Hi Steve,
Thank you very much for clarification.
Regards
Jan Černý Security Technologies | Red Hat, Inc.
----- Original Message -----
From: "Steve Grubb" sgrubb@redhat.com To: "Jan Cerny" jcerny@redhat.com Cc: "SCAP Security Guide" scap-security-guide@lists.fedorahosted.org Sent: Friday, November 23, 2018 4:28:52 PM Subject: Re: Audit 3.0 and SCAP rule "Encrypt Audit Records Sent With audispd Plugin"
On Friday, November 23, 2018 8:00:17 AM EST Jan Cerny wrote:
Hi,
We have a rule 'Encrypt Audit Records Sent With audispd Plugin' [1]. It checks that enable_krb5 = yes is set in /etc/audisp/audisp-remote.conf. We have found that it doesn't work anymore on Fedora 29 and RHEL 8.
I have found that the audisp-remote.conf has moved to /etc/audit and that "enable_krb5 = yes" option has been superseded by "transport = KRB5". I have created a patch [2] that fixes the rule, OVAL, etc.
Yes. This is in preparation for a TLS option since setting up a kerberos server is a large task.
However, it turned out that 'transport' option can be set also in /etc/audit/auditd.conf.
This would be for the aggregating server rather than the remote client that is sending. Both sides have to agree on what transport will be used.
It's not clear to me if we should check /etc/audisp/audisp-remote.conf or /etc/audit/auditd.conf or both.
On the remote system, check /etc/audit/audisp-remote.conf and on the server check /etc/audit/auditd.conf. Note that all audit configuration is now consolidated under /etc/audit/. Also, the server should have some other things enabled that should not be enabled on clients such as krb5_principal, krb5_key_file, transport, tcp_listen_port, and tcp_listen_queue.
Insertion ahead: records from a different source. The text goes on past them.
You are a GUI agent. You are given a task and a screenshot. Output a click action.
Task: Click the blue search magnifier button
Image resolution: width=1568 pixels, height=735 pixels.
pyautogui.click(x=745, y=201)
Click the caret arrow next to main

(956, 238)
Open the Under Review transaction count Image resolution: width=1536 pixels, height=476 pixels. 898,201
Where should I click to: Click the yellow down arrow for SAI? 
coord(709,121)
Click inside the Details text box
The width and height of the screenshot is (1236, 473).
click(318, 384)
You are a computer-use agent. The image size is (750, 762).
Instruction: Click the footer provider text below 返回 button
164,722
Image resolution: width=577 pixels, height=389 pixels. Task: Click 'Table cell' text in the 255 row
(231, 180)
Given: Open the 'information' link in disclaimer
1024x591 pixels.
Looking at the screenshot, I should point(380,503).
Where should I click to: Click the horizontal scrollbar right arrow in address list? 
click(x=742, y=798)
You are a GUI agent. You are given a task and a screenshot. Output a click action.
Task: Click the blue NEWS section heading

On all systems you would want to check settings for:
local_events = yes log_format = enriched flush = INCREMENTAL_ASYNC name_format = hostname
on remote client systems, you should check: remote_server = port = 60 transport = krb5 mode = forward queue_depth = 10240 (or larger) format = managed krb5_principal = krb5_client_name = auditd krb5_key_file = /etc/audit/audisp-remote.key
-Steve
Which of the 2 configuration files is correct to configure authentication and encryption for remote logging? Does each of the files mean a different thing?
Thank you.
Regards
[1] https://github.com/ComplianceAsCode/content/blob/master/linux_os/guide/sys tem/auditing/configure_auditd_data_retention/auditd_audispd_encrypt_sent_re cords/rule.yml [2] https://github.com/ComplianceAsCode/content/pull/3619
Jan Černý Security Technologies | Red Hat, Inc.